The walking script can ingest graphs of the types gpickle
and graphml
. If you have your graph in the form of an edgelist, i.e. tsv
, please see the last paragraph of the Preprocessing section on how to transform your graph into an appropriate gpickle
file.
The walking script detects if your are using hetionet or drkg based on checking the input path that you provide, so make sure you name it appropriately. If you want to use other graphs and/or other selections of metapaths, please provide them in comma seperated fashion, one metapath per line, via the argument -p
(see Quickstart example).
After the walking process, you should have a walks.txt
file containing your completed walks. To filter your graph to only contain the nodes which appear in these walks, first, determine all unique nodes in the walks that you just produced:
./process_walks.py --input walks.txt --output unique_ids.txt
which will give you a file called unique_ids.txt
where each line will contain one unique node identifier.

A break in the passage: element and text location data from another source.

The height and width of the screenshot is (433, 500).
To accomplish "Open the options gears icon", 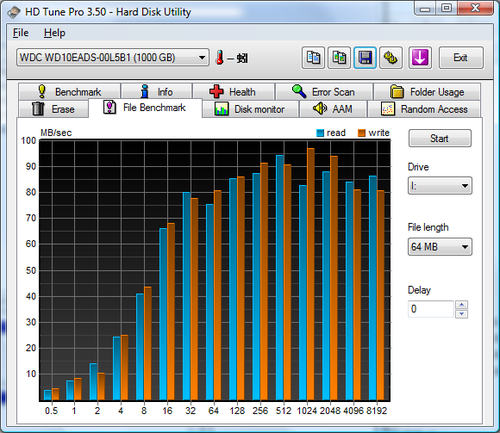I will pos(391,58).

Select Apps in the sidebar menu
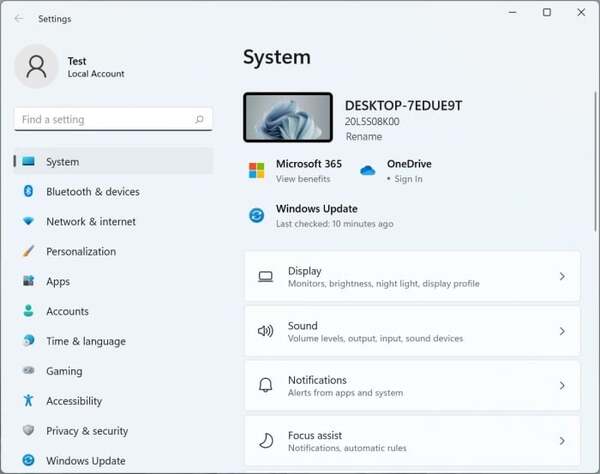tap(58, 282)
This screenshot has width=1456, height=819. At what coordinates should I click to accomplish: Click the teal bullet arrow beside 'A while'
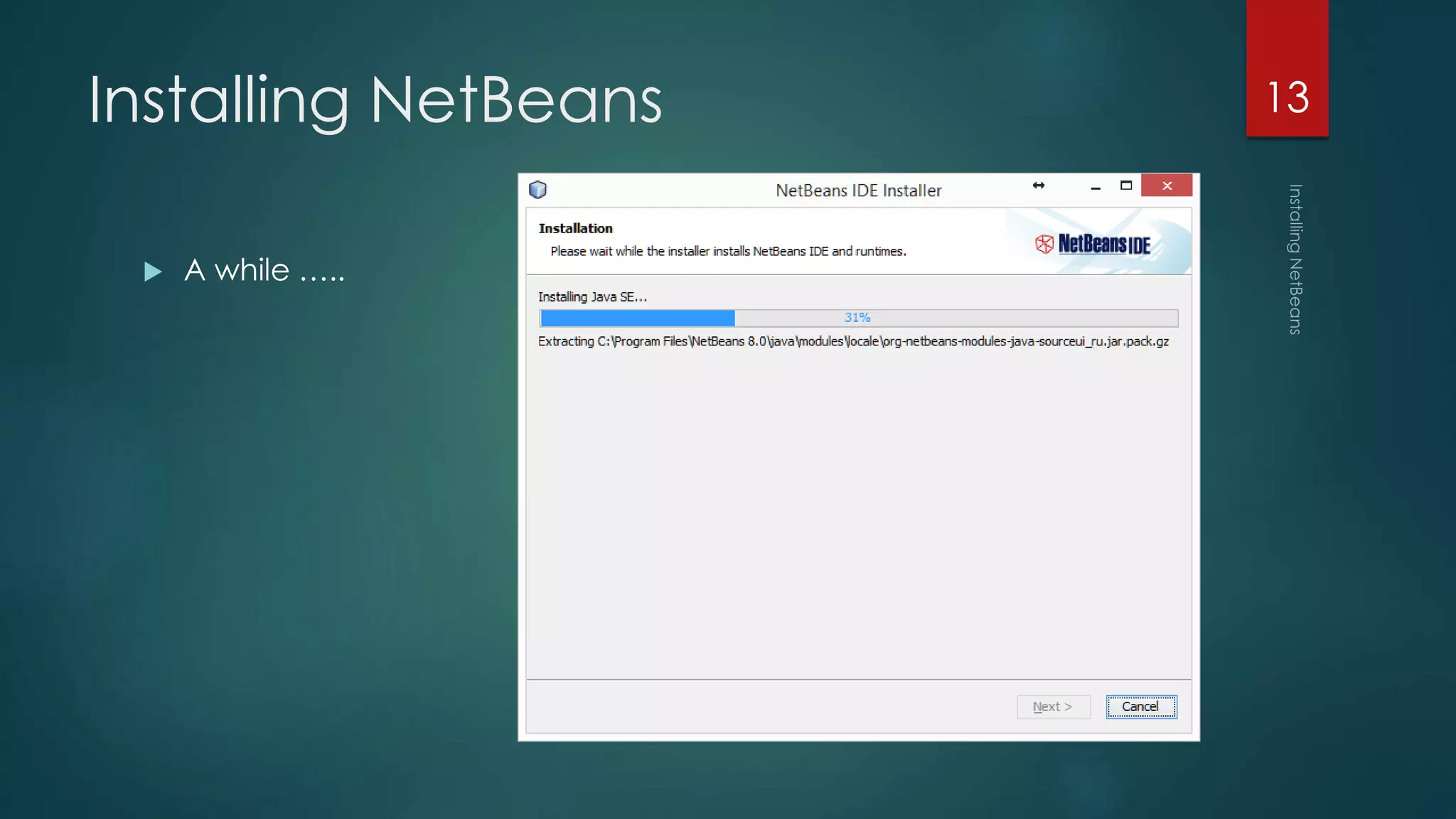152,272

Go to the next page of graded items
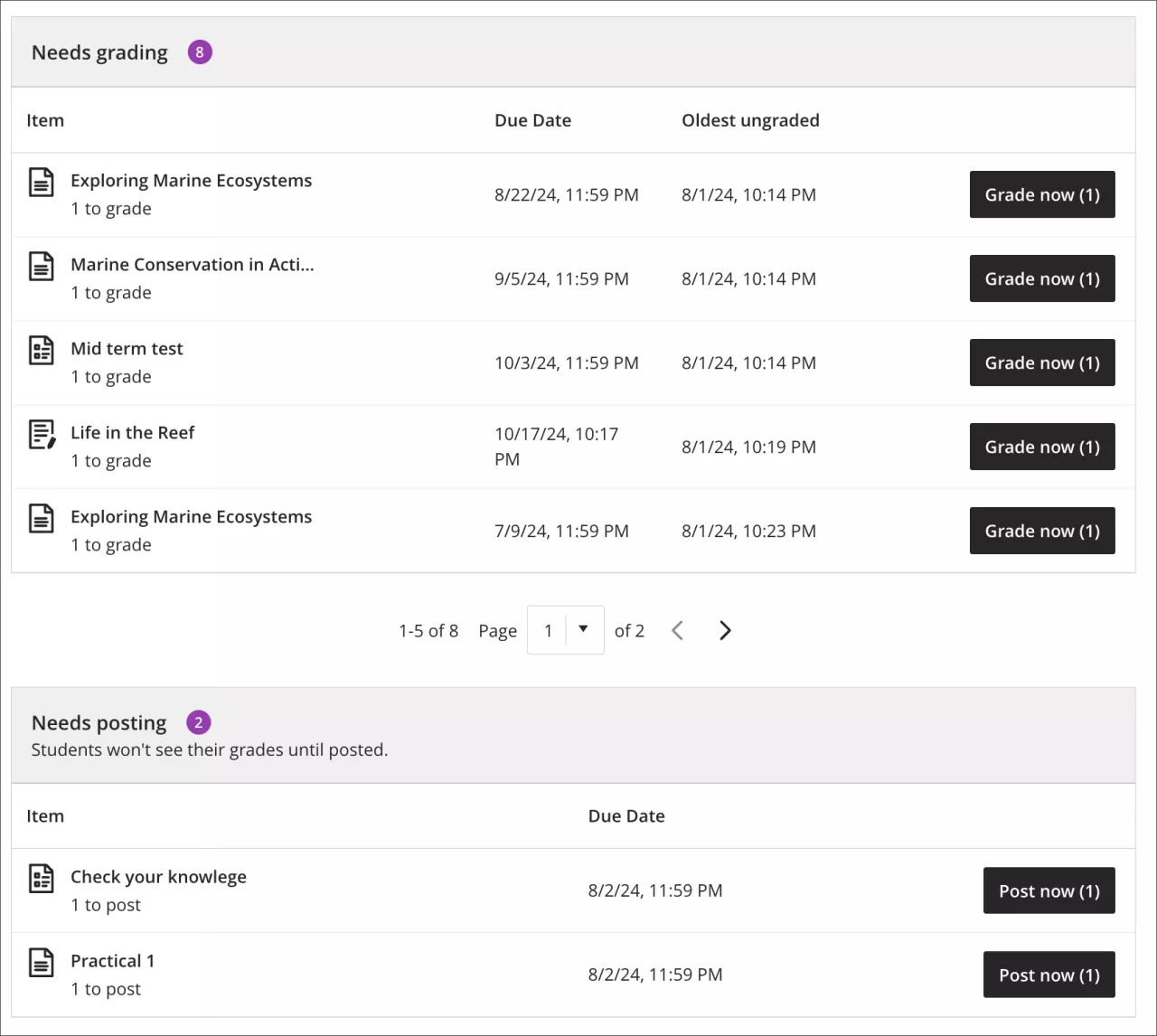pos(724,630)
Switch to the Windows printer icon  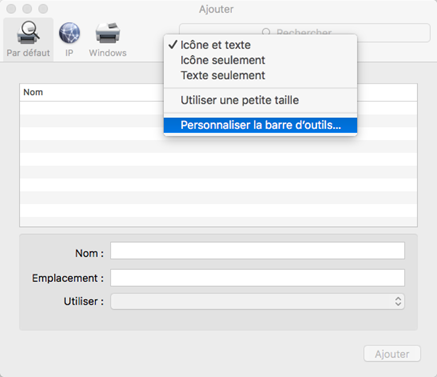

Now, subset your initial graph that you used during the walking by calling
python3 subset_graph.py -g hetionet_train.gpickle -l unique_ids.txt -o hetionet_subset_train.tsv
subset_graph.py
can ingest graphs of the types gpickle
, graphml
and tsv
. If you are using tsv
, make sure it has only 3 columns, which should be head_entity relation tail_entity
.
Before you start training you ML models on the original and modified version, make sure that your test and validation sets do not contain edges whose incident compound and diseases entities have been deleted during subsetting. This is necessary to make sure that you evaluate your performance on congruent test and validation sets. To achieve this, we provide a script called delete_disconnected.py
which you can use as follows:
python3 utils/delete_disconnected.py -i hetionet_subset_train.txt -t test.txt -v valid.txt
This will yield the new test and validation edge lists cleaned_test.tsv
and cleaned_val.tsv
and report on how many edges have been removed.
There is no further postprocessing necessary, you can now use your original and modified versions of the graph, in our example here hetionet_train
and hetionet_subset_train
to train your favourite model and observe the differences in performance on the holdout sets. If you plan to use your edgelist in a framework that assumes edges to be directed, consider adding inverse edges where appropriate. You can use the script utils/add_inverse.sh
and store the result in a new file. Now you are ready and set to run some experiments.